AlgoDaily - [Transformers Case Study] Attention Is All You Need Summarized

Home > Systems Design and Architecture 🔥 > Academic Whitepapers Summarized > [Transformers Case Study] Attention Is All You Need Summarized

One Pager Cheat Sheet

The paper introduced the Transformer, a sequence transduction model that ditches recurrence and convolutions and uses only attention (specifically self-attention) to be fully parallelizable and learn long-range dependencies with fewer steps, enabling it to train faster, scale better, and set new state-of-the-art translation results (measured by BLEU) more cheaply than RNNs- or CNNs-based systems.

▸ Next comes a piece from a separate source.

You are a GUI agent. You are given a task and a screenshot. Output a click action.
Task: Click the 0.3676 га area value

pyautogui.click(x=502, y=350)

Older sequence models—RNNs (e.g., LSTMs, GRUs) that update a hidden state token-by-token and CNN-based models that stack local convolutions—suffer from sequential hidden-state updates and limited parallelism and indirect, depth-dependent connections, so both struggle to capture long-range dependencies efficiently.
False — because the recurrence h_t = f(h_{t-1}, x_t) creates a sequential dependency so you cannot compute h_t until h_{t-1} is known, forcing step-by-step computation in both training (via Backpropagation Through Time (BPTT)) and autoregressive inference, even though you can parallelize across batches and within-step matrix operations (e.g., in LSTM/GRU kernels), whereas convolutional sequence models and Transformers compute positions simultaneously.

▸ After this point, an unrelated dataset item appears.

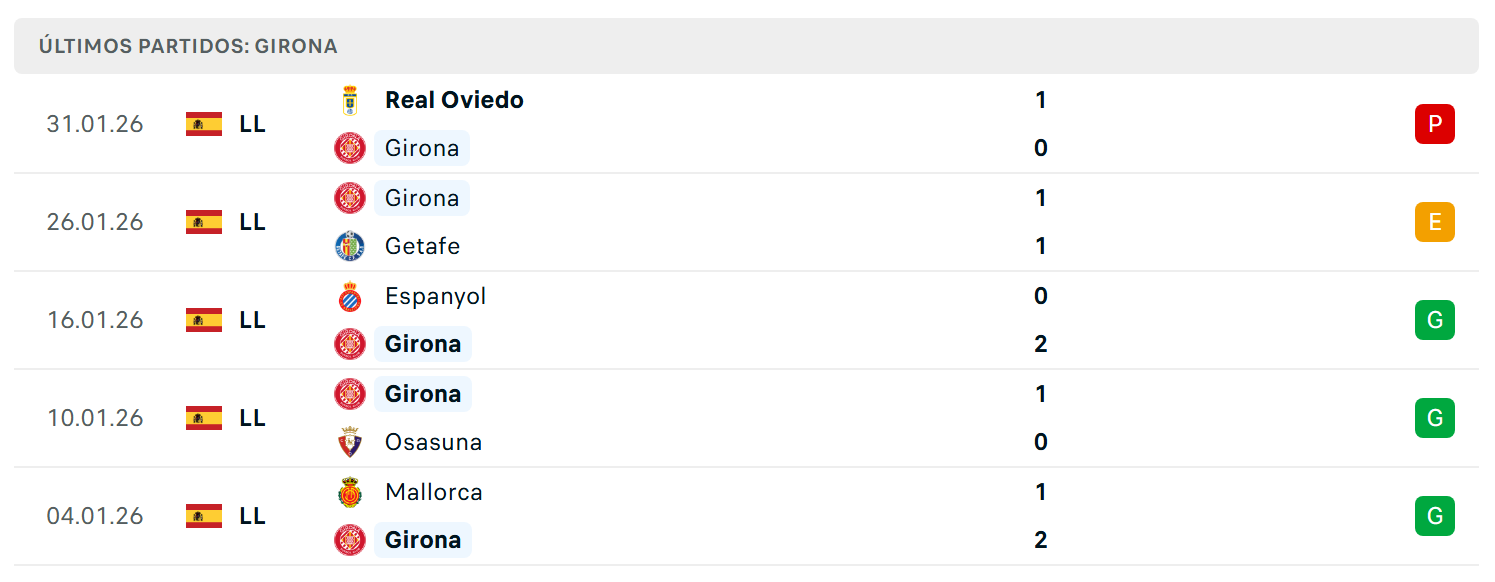Open the match dated 10.01.26
This screenshot has height=582, width=1495.
(x=746, y=418)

The paper builds a full encoder-decoder model that uses only attention (plus simple feed-forward parts), creating an all-attention architecture that directly links any word to any other so long-range dependencies become effectively one hop and there are no recurrent or convolutional layers.
Because attention computes normalized relevance scores between the query of a position and the keys of every other position and uses them to form a weighted sum of values, the model can in a single layer directly connect to every token, adaptively focus on any token regardless of distance, and evaluate those connections in parallel.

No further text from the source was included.